Stored data entries:
• • • •

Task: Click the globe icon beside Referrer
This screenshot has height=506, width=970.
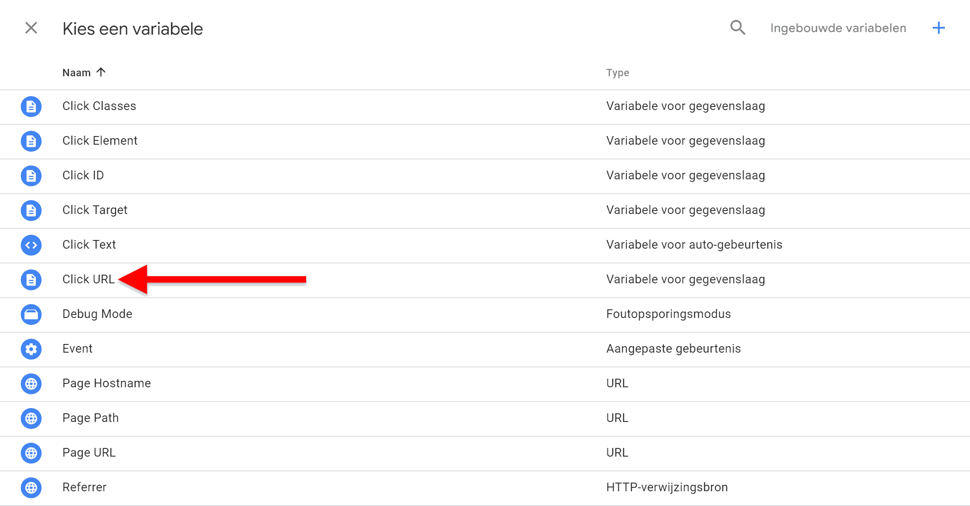Action: (31, 488)
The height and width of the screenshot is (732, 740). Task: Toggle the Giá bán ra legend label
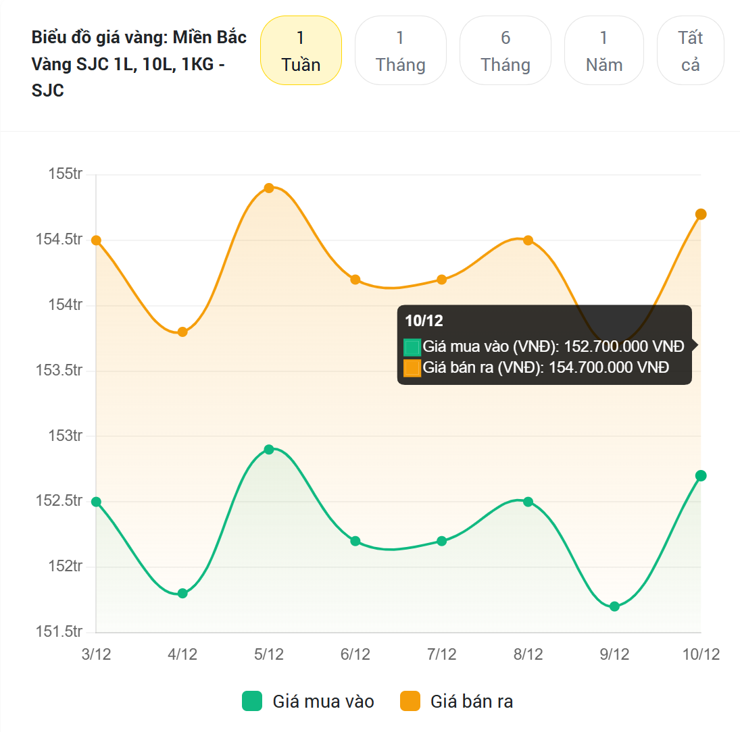pos(471,702)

• • • •

#### Action item:
Retype the data exactly as it stands, but keep the images out of your copy.

#### Your solution:
Task: Click the globe icon beside Referrer
This screenshot has height=506, width=970.
Action: (31, 488)
The height and width of the screenshot is (732, 740). Task: Toggle the Giá bán ra legend label
pos(471,702)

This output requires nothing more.